Relevant data: Density of white tin: $7.287$ g/mL; Density of grey tin: $5.766$ g/mL

At $1$ bar: The enthalpy change from white tin to grey tin is $-2.016$ kJ/mol and the entropy change is $-7.04$ J/mol K.

My attempt: Since the two species are in equilibrium, I thought first to use the Clausius Clapeyron equation. Assuming that the molar volume is independent with temperature, I calculated the molar volume change to be $4.26\cdot 10^{-6} \frac{\pu{m^3}}{\pu{mol}}$ from white tin to grey tin. Now, I substituted these values into the equation to find that $$\frac{dP}{dT}=\frac{\Delta S}{T\Delta V} =-\frac{1.6\cdot 10^7}{T}$$ upon integration, I find that $$P-P^\circ = 1.6\cdot 10^7 \ln(\frac {T^\circ}{T}).$$ Substituting the temperature of equilibrium at one bar from the data given I find that the temperature is $286.4 \pu{ K},$ thus $T^\circ = 286.4\pu{K}$ and $P^\circ = 10^5\pu{Pa}.$ Thus at $P = 1090\cdot 10^5\pu{Pa},$ $T = 0.317\pu{K}.$ However, the temperature given in the answer is much higher ($220.35$ K).

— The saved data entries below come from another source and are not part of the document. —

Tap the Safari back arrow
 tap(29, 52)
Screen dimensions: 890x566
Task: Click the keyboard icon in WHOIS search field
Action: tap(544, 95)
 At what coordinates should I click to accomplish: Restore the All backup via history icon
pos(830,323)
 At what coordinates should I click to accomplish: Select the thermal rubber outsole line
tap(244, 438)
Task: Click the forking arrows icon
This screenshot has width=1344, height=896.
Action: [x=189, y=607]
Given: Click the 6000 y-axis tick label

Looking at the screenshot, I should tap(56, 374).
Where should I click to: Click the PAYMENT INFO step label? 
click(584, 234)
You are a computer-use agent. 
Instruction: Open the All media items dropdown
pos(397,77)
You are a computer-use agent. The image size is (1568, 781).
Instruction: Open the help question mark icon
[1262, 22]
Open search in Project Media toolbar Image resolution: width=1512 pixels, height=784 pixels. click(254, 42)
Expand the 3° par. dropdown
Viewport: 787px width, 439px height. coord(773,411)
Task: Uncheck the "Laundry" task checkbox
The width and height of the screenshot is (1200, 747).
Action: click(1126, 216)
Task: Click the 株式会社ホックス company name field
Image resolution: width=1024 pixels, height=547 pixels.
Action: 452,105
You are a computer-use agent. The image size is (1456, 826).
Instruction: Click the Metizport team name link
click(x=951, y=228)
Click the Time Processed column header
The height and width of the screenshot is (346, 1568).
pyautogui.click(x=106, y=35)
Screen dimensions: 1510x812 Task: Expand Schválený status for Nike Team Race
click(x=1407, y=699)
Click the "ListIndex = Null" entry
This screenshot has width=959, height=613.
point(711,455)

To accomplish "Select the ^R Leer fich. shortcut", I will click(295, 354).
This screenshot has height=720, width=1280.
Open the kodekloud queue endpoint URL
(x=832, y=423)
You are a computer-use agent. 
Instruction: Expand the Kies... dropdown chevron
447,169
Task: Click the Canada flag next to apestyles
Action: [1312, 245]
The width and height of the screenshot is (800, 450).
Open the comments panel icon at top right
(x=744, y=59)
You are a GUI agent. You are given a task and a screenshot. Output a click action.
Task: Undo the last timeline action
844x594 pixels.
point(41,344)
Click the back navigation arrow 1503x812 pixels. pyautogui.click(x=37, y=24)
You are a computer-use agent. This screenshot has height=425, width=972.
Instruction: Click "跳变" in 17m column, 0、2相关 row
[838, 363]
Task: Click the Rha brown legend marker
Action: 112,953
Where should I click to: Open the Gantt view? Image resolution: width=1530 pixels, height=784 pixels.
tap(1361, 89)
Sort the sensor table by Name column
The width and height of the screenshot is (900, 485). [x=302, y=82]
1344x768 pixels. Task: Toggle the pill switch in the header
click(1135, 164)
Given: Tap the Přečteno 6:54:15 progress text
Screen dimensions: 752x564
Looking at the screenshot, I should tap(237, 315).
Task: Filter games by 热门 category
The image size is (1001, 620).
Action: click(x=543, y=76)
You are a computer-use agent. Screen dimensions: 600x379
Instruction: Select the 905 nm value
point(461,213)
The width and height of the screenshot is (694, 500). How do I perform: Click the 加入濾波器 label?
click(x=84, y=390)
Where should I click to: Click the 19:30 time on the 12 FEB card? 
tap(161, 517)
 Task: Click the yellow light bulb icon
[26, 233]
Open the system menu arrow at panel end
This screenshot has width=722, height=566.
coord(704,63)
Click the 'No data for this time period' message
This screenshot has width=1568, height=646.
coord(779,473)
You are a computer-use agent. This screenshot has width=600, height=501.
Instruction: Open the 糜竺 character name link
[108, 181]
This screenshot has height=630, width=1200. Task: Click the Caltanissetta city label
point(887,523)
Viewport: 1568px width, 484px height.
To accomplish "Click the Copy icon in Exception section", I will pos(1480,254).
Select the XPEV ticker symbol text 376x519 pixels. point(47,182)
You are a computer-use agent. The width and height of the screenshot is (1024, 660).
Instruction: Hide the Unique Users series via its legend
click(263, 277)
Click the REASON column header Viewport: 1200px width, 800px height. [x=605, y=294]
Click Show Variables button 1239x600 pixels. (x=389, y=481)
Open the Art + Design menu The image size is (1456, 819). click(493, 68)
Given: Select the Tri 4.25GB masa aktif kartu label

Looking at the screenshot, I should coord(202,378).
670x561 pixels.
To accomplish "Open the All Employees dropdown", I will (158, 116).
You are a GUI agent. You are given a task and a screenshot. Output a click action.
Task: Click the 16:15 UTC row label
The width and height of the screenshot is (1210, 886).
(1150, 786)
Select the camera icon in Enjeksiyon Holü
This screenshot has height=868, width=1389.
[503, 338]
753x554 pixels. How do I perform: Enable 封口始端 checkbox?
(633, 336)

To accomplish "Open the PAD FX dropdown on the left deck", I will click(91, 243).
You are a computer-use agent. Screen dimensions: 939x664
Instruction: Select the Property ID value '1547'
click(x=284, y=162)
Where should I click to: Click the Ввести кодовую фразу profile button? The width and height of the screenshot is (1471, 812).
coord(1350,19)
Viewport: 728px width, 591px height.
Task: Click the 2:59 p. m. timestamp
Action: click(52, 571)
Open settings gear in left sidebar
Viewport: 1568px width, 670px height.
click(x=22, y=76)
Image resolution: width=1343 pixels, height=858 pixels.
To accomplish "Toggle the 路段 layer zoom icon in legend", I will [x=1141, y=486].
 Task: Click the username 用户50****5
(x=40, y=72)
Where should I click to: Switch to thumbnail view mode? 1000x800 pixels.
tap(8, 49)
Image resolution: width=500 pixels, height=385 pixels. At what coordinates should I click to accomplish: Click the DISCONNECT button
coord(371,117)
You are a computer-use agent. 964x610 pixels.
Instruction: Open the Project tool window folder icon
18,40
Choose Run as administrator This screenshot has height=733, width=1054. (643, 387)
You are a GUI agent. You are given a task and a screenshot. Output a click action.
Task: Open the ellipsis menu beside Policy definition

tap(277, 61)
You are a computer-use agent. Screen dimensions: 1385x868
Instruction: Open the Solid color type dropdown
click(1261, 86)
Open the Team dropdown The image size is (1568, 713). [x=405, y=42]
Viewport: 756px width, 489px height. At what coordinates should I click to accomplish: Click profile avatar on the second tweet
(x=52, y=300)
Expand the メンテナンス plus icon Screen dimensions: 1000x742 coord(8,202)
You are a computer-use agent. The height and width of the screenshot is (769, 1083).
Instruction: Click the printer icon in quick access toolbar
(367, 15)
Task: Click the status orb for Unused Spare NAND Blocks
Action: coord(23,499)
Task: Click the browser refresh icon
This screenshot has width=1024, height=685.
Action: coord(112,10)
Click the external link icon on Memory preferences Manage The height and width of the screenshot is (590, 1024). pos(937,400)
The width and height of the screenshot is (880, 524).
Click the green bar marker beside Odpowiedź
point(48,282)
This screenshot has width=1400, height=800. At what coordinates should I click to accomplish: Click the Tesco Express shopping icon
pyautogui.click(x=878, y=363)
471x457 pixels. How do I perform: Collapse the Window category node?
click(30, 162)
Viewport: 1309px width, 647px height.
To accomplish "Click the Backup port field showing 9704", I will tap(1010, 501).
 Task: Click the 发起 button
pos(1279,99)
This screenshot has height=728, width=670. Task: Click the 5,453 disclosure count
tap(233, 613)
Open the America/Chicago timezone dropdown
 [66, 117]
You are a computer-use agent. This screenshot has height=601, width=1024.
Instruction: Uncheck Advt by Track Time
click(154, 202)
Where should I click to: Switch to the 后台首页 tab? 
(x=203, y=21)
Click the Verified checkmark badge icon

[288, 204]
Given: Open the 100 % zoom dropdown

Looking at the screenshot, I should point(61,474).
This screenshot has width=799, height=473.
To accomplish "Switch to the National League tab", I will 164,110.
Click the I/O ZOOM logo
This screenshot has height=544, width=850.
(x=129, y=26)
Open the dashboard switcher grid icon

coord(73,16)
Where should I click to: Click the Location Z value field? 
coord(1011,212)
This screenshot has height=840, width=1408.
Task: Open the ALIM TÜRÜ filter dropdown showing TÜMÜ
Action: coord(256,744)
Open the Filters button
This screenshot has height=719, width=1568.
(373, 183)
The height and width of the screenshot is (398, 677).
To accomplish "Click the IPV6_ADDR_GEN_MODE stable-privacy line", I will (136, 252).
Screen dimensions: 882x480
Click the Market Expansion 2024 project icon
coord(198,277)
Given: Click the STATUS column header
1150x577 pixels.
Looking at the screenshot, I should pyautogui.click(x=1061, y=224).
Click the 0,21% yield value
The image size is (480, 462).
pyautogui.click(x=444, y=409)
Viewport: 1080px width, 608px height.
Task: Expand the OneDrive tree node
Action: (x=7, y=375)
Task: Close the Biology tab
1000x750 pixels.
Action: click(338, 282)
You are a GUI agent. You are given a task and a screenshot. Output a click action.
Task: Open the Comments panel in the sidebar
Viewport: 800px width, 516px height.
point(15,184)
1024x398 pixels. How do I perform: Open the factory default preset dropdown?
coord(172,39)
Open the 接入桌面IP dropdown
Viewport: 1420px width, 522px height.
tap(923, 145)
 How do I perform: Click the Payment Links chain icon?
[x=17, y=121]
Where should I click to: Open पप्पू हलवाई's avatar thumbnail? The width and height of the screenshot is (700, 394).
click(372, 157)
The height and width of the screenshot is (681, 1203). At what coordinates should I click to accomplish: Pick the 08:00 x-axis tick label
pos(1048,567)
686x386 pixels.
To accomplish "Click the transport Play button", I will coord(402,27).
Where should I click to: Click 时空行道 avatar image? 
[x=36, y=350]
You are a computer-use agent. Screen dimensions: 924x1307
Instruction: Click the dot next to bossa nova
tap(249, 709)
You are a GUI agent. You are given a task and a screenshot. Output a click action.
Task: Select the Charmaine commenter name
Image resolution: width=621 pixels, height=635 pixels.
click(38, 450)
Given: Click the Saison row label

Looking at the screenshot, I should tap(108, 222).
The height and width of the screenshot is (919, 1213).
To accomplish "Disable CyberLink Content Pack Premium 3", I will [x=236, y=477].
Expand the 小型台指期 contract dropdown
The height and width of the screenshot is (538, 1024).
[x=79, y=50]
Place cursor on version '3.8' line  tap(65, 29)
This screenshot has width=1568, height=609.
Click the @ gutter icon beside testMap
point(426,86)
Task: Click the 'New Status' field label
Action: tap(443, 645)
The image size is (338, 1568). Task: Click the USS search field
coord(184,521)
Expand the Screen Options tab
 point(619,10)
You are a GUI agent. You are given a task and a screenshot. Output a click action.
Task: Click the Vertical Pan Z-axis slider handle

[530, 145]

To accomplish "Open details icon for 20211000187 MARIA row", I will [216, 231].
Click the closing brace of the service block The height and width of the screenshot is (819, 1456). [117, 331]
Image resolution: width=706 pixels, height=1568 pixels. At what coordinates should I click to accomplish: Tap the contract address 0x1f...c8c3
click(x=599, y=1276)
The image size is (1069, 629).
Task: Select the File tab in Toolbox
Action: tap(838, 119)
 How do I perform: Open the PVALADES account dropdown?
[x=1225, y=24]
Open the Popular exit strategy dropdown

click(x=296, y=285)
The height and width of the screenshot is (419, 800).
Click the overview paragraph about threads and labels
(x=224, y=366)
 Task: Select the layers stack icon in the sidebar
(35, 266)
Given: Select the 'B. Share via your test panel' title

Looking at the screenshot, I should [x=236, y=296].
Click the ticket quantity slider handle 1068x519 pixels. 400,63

The given answer was derived from a completely different method not involving the Clausius Clapeyron equation.

Hence I have the following question:

Question: Why is it not valid to use the Clausius Clapeyron equation in this scenario? (Or did I make a mistake in my derivation that caused my values to be off?)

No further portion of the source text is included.